A comprehensive review of the Yakima Valley showed a number of orchard owners had built ponds for irrigation and frost control without obtaining the necessary permits. The review then expanded to other Eastern Washington agricultural areas, then to the rest of the state.
“We ended up with nearly 600 potential dams from looking at the aerial photos,” Johnson said. “We didn’t know for sure they were dams, but we suspected they were.”
Of those 600 sites, 96 were identified as “high hazard,” with three or more homes downstream. State officials have inspected 95 of the 96 — winter snows hit before the last one could be completed last week — and confirmed 68 dams. Thirty posed a major risk to residents downstream.
West of the Cascades, one dam already had holes in it when state inspectors converged on the site 16 miles west of Shelton in Mason County. Seven to 10 homes sit downstream from the dam, which is owned by Manke Lumber Co.
“It’s basically been taken care of, but if they ever want to rebuild it, they’ll have to go through quite a process. That was lucky that we caught it when we did,” Johnson said.
A man who answered the phone at Manke Lumber’s office in Shelton said no one else had made it to work that day because of the heavy snowfall and that he couldn’t comment on the dam.
Fifteen miles east of Spokane, state officials found a 30-foot high dam built on Deep Creek by the religious Hutterite community. The dam already had seepage problems when they inspected it, Johnson said.
A person authorized to speak for the religious community could not be immediately reached by telephone Tuesday.
By far, though, the biggest problems have been in central Washington, where one-third of the 30 high-hazard illegal dams lie in the Yakima Valley.
The community of Sunnyside is surrounded by dairies, orchards, hop fields and vineyards. But dams built to support some of those orchards could have endangered the community if they failed, Johnson said.
Avalon Fruit owns orchards in a 7-square-mile watershed upstream from the city. But the four illegal dams the company built have inadequate spillways with just 12-inch pipes to pass flows, Johnson said.
Two unpermitted 40-foot dams built by Evans Fruit Co. in the 1980s each hold 120 acre-feet of water, while a third dam built on Cowiche Creek near Tieton, west of Yakima, has 20 homes immediately downstream.
An acre-foot is the amount required to cover one acre to a depth of one foot deep.
Officials with the two fruit companies did not return telephone messages seeking comment.
If all seven dams near Sunnyside had failed at the same time during an extreme weather event, such as a sudden snowmelt or massive thunderstorm, more than 110 million gallons of water could have rushed toward the city — enough water to fill 166 Olympic-sized swimming pools.
Such an extreme event could cause “a mell of a hess,” Roza Irrigation District Assistant Manager Tim Collett said.
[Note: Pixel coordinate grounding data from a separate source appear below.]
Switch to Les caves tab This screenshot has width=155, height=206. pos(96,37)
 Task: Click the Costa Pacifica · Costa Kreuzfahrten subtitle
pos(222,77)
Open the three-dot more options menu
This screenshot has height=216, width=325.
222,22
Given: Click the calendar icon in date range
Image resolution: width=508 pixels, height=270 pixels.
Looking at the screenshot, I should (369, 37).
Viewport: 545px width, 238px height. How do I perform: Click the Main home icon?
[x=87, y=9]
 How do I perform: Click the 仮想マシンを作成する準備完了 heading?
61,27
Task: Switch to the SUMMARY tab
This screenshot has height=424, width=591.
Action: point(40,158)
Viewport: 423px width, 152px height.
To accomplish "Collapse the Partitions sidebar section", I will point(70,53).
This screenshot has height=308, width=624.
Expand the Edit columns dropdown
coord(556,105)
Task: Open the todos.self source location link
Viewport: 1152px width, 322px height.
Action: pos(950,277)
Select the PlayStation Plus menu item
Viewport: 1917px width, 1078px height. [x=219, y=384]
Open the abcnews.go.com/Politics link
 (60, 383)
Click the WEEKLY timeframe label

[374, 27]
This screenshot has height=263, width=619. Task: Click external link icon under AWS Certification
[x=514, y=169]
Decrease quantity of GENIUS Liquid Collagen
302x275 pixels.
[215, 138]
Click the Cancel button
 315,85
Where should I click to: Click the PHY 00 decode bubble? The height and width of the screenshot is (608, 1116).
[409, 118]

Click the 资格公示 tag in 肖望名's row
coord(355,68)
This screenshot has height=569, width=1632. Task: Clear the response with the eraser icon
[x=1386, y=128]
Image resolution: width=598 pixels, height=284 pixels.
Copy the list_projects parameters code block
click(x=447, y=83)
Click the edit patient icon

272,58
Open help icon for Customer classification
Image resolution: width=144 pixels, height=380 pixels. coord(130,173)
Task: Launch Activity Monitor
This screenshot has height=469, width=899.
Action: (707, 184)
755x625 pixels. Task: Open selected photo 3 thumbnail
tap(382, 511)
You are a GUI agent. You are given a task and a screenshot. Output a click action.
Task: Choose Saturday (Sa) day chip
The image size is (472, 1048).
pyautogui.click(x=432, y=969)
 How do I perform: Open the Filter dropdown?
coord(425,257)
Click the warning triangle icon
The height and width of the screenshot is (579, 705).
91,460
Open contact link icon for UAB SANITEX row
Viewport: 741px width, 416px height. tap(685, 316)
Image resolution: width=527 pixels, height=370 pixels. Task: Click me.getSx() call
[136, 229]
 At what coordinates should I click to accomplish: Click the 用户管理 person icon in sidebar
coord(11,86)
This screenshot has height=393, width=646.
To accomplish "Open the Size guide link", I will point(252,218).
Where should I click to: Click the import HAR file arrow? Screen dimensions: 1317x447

But he also said the major weather event needed to trigger flooding of that magnitude would wreak havoc on everyone.
“We have more water stored in our canal system than those ponds do,” he said. “If something that big happens, we all better get out of the way.”
Ecology officials are working with landowners to improve the dams’ structures or offer permits for some that already meet requirements. They also are working with the state Horticultural Association and the state Water Resources Association, which supports local irrigation districts, to better educate members about regulations governing private dams.